### ABOUT THIS EXERCISE
All lines up to and including the one that contains "You are a computer-use agent. The" are to be transcribed exactly, starting from the first line of the records.

### DATA FOR THIS TASK
---
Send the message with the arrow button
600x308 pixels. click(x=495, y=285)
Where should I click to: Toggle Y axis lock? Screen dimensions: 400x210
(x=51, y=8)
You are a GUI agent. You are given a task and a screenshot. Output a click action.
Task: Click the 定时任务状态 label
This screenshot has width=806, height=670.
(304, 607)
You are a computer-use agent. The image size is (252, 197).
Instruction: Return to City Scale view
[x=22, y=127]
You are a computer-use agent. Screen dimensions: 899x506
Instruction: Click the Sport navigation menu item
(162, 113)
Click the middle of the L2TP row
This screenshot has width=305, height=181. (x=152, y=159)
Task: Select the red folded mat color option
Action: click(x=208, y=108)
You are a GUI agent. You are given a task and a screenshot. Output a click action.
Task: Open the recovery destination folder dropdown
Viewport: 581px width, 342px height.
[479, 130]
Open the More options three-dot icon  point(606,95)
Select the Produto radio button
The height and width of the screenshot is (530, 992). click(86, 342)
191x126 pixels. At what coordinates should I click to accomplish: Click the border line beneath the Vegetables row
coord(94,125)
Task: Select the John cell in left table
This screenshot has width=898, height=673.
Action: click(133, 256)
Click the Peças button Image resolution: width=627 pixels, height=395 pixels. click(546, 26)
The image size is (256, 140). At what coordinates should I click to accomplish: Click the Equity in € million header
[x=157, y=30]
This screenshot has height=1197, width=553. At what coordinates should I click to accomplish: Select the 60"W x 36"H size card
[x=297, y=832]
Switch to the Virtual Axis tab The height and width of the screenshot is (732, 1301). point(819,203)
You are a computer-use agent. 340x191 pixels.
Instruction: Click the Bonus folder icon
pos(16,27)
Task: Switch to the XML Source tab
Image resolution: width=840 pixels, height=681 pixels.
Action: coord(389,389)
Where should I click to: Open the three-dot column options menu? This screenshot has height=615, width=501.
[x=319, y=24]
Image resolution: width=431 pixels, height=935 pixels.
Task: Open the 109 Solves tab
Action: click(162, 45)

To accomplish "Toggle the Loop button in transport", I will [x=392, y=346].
---
### OUTPUT FOR THIS TASK
Send the message with the arrow button
600x308 pixels. click(x=495, y=285)
Where should I click to: Toggle Y axis lock? Screen dimensions: 400x210
(x=51, y=8)
You are a GUI agent. You are given a task and a screenshot. Output a click action.
Task: Click the 定时任务状态 label
This screenshot has width=806, height=670.
(304, 607)
You are a computer-use agent. The image size is (252, 197).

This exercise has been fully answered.